Tech Support: How to Draw the Line

A poster on Ask Slashdot on May 8 requested advice on how to reduce or turn down requests for technical support requests, especially from users who aren’t necessarily clients.

Click here to read more about the conflicts and miscommunications that can arise between users and IT help providers.

The resulting responses—421 and counting—responses ranged from predictably snarky (“Implement a long-winded touch-tone system that doesn’t work … that’s what works for my bank anyway”) to some practical recommendations that could be enlisted by any IT professional overwhelmed by a client’s demands.

  • Set a deadline as to when your tech support will terminate, and stick to it.

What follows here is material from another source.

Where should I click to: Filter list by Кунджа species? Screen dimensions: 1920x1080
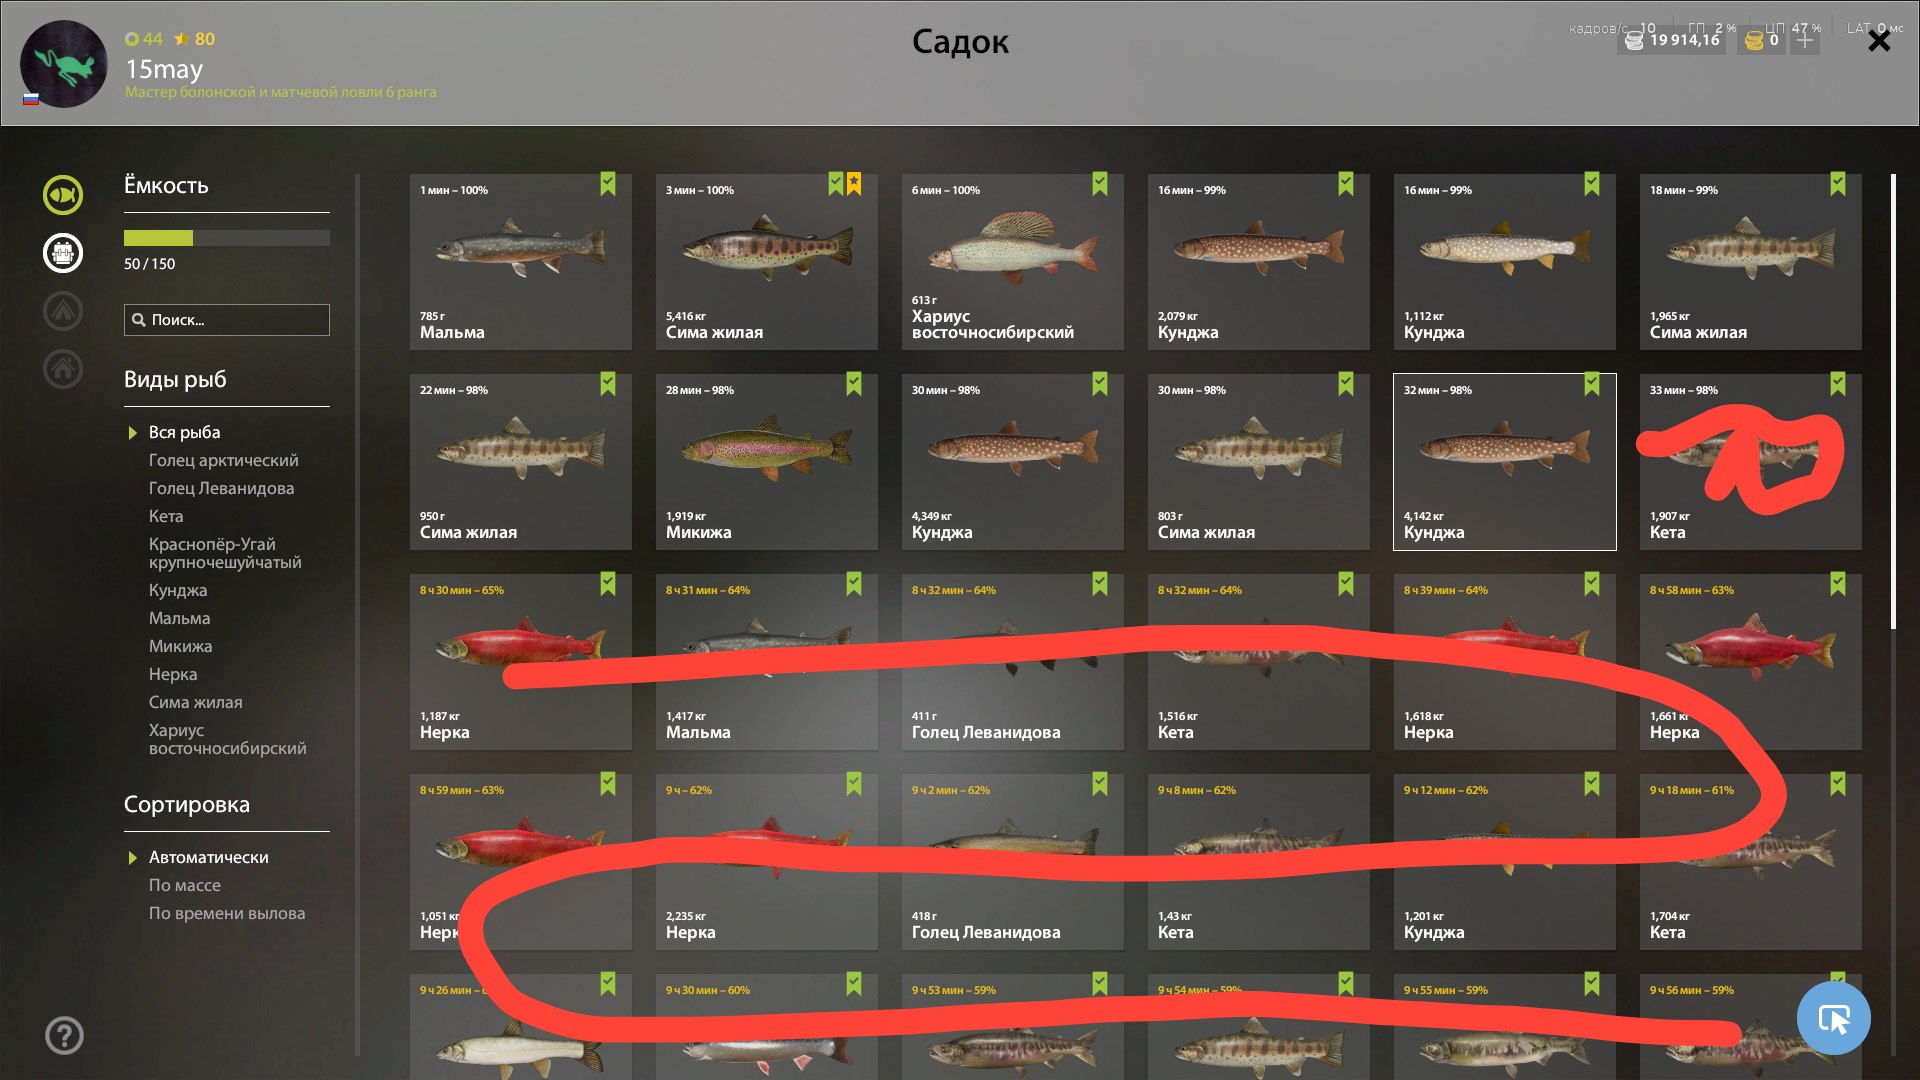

    “[Tell them] ‘I can support you for two more weeks, and then that’s it.’ This is important. Tie the deadline to some milestone so that he won’t push you to change it: ‘I start my night classes in two weeks, so that’s why I can’t do this any more after two weeks.’ (It is irrelevant whether this is the true reason; you just don’t want the client to say, ‘Aww, how ’bout 3 weeks? How ’bout 4?’)” wrote a poster under the name KWTm.

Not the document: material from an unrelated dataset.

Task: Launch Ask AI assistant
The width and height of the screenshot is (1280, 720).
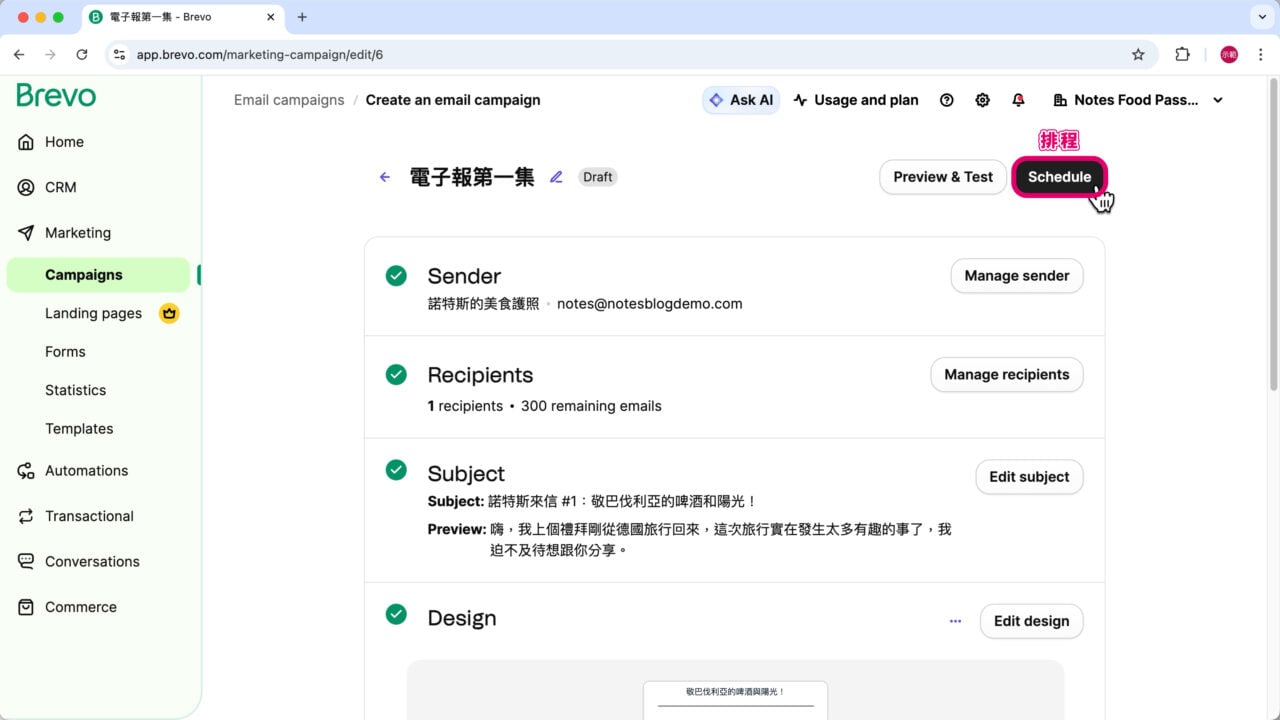Action: 740,100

  • Increase your rates until your clients value your time as much as you do.
  • “The only way to get rid of the support people was to start raising the rates so they would find someone else. I don’t know what you charge now, but start upping it fast. Increments of 25 [percent are] a good way to wean people off stupid calls,” loftwyr wrote.

    “Give ’em some reasonable number of requests, and after that charge them $55-65 per incident,” blackcoot wrote.

  • Send the client elsewhere, either to a colleague or to buy a care package from a software company.
  • “You might try pointing them ‘gently’ toward other resources,” wrote eonlabs.